_DIRECTIONS FOR THIS TASK:_
Reproduce the records word for word, starting at the first line and ending with the line that contains "(1052, 29).", including that line. Omit the pictures.

A run of records:
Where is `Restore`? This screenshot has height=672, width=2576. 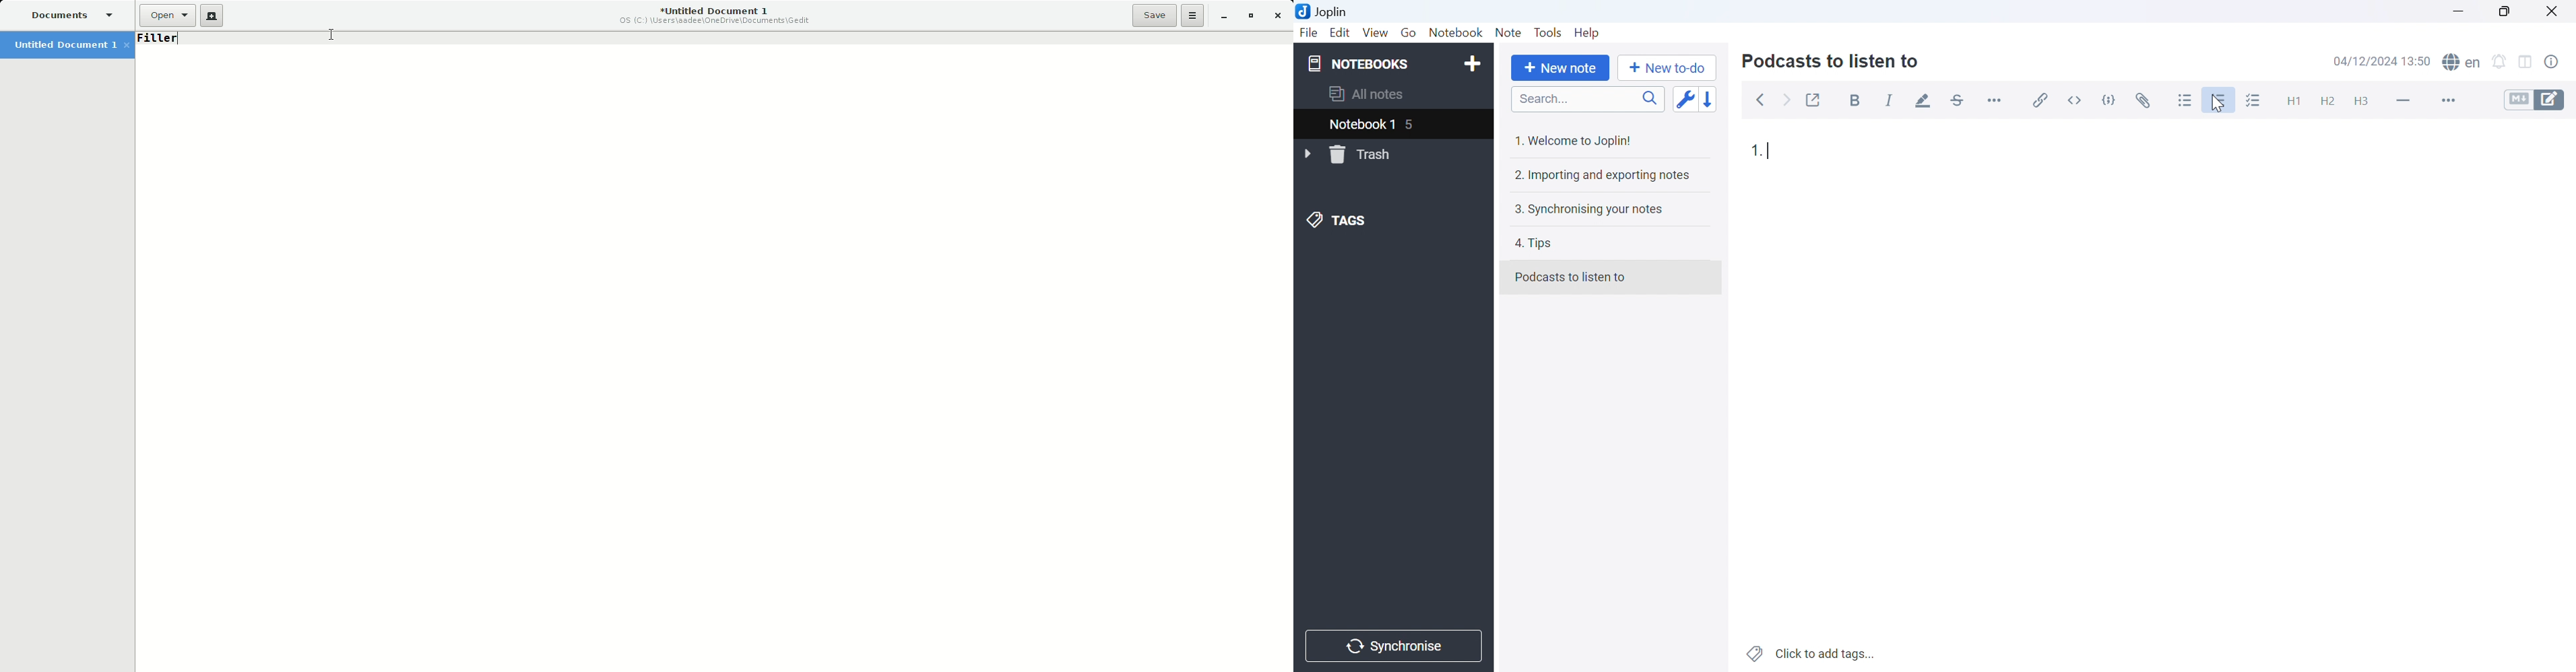
Restore is located at coordinates (1250, 16).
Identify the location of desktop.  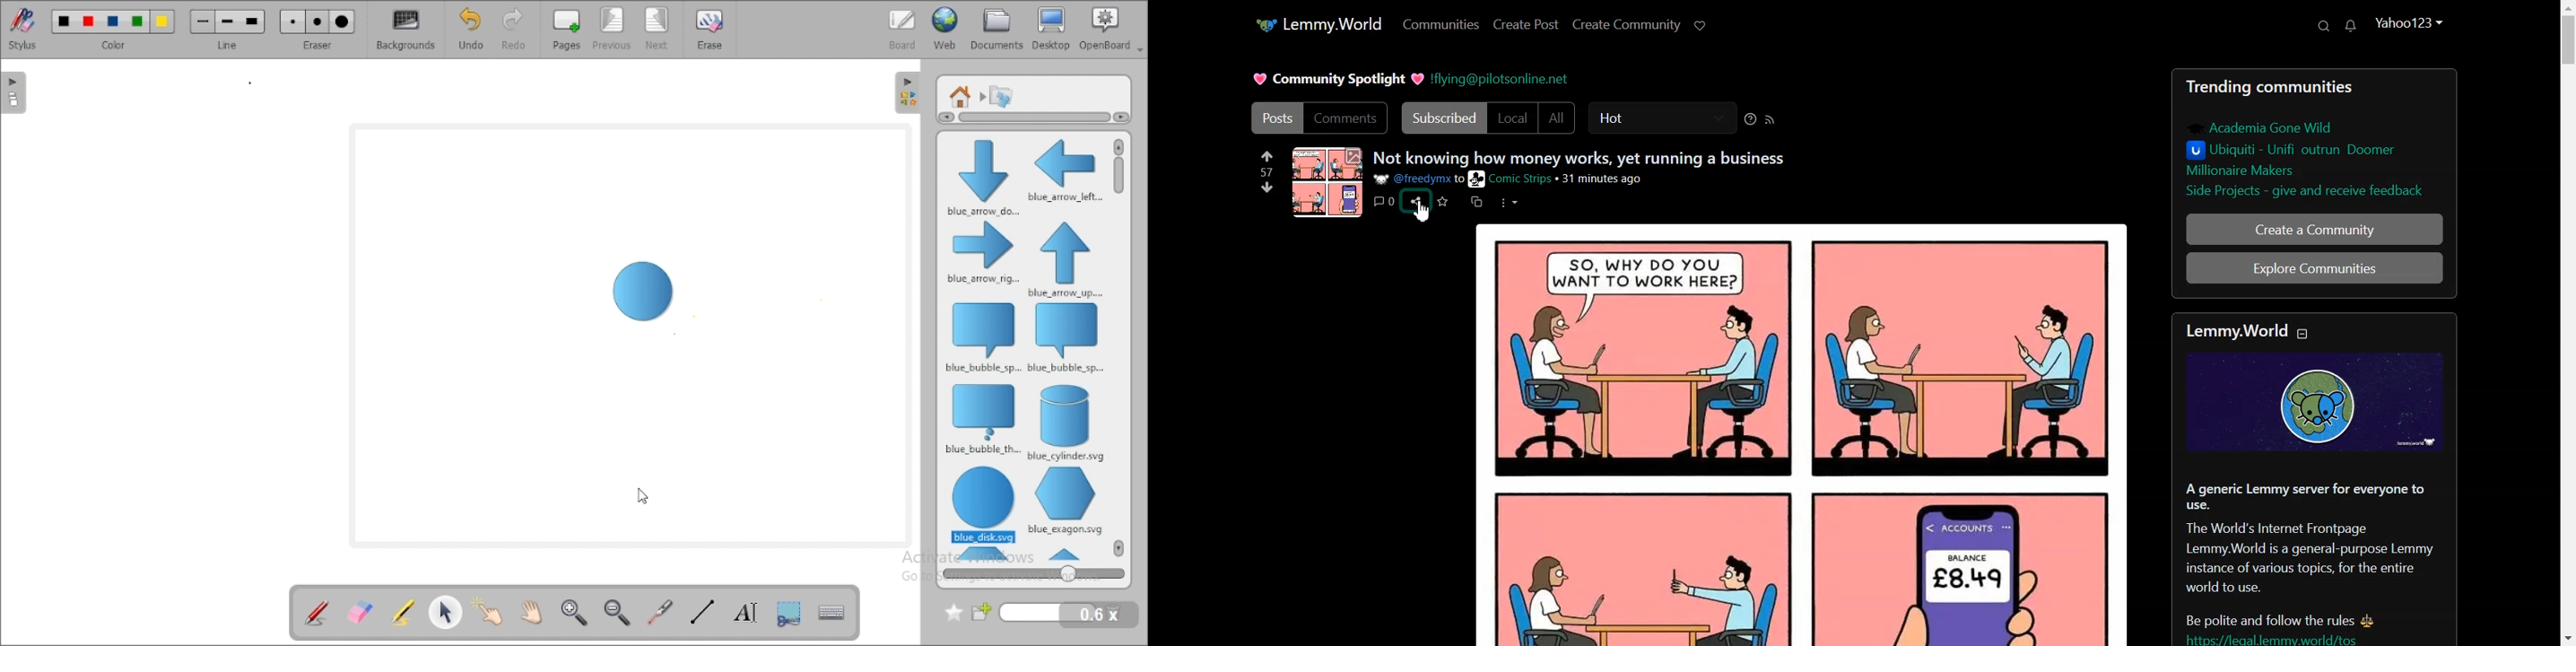
(1052, 29).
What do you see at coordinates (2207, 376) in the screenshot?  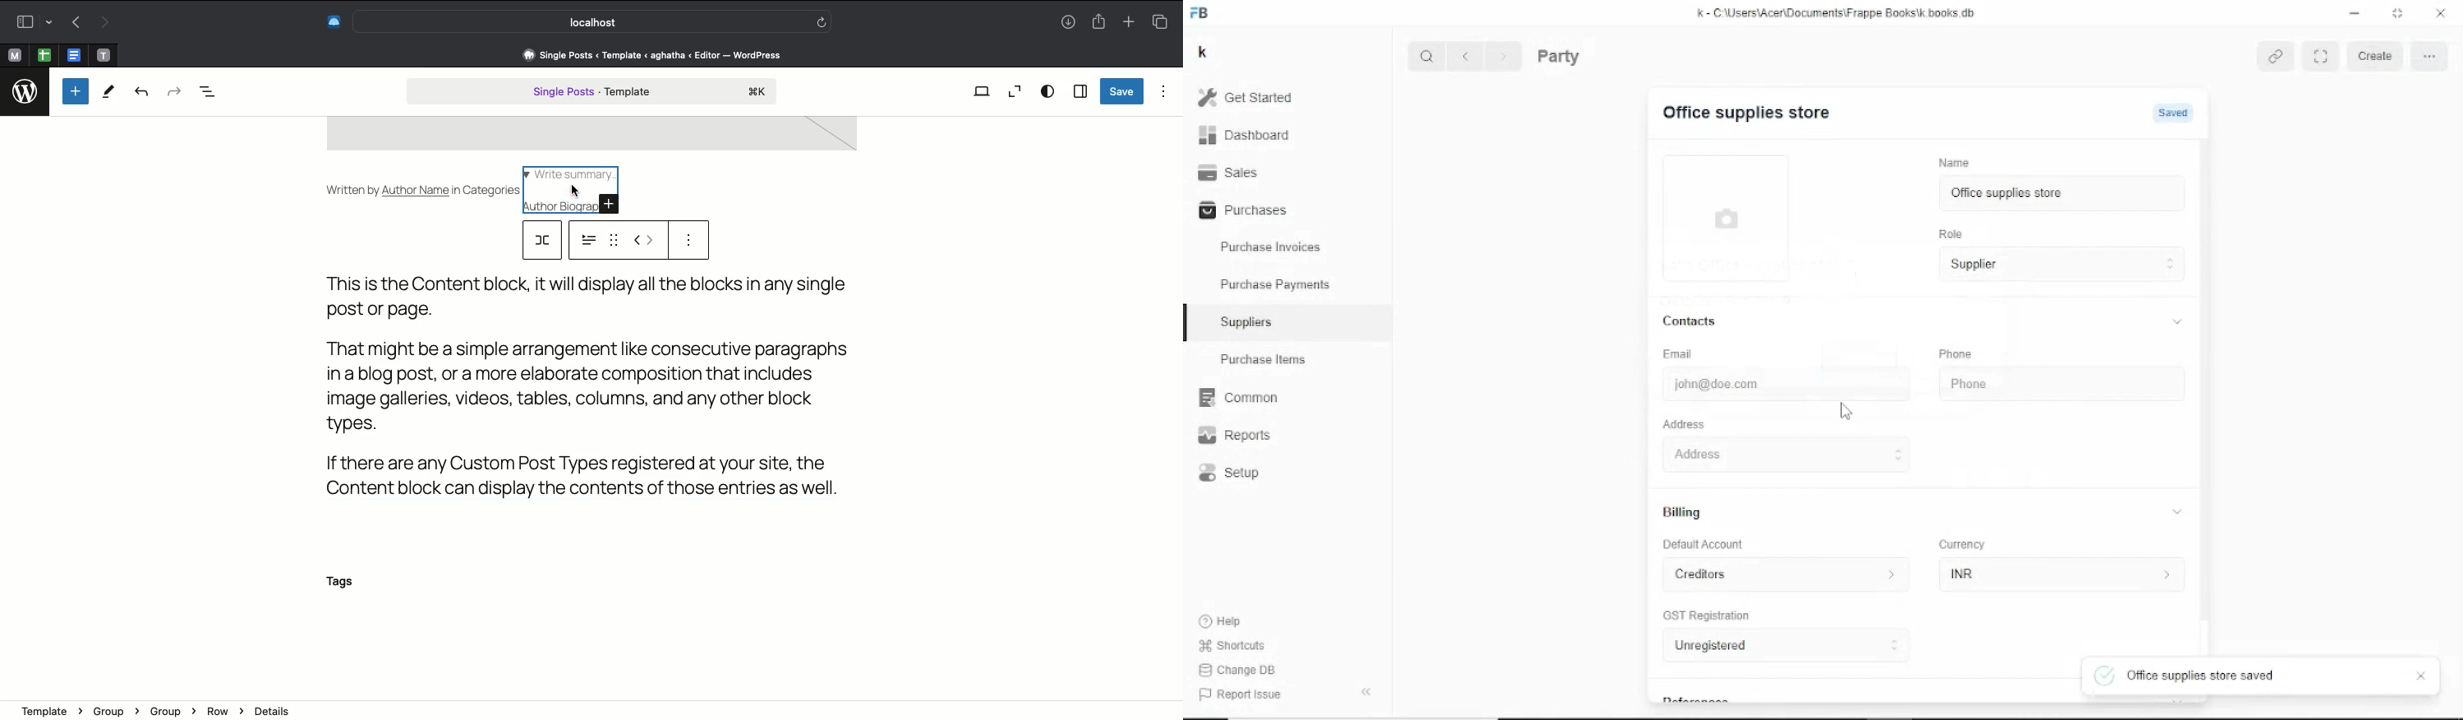 I see `Vertical scrollbar` at bounding box center [2207, 376].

_SOLUTION:_
Where is `Restore`? This screenshot has height=672, width=2576. 
Restore is located at coordinates (1250, 16).
Identify the location of desktop.  
(1052, 29).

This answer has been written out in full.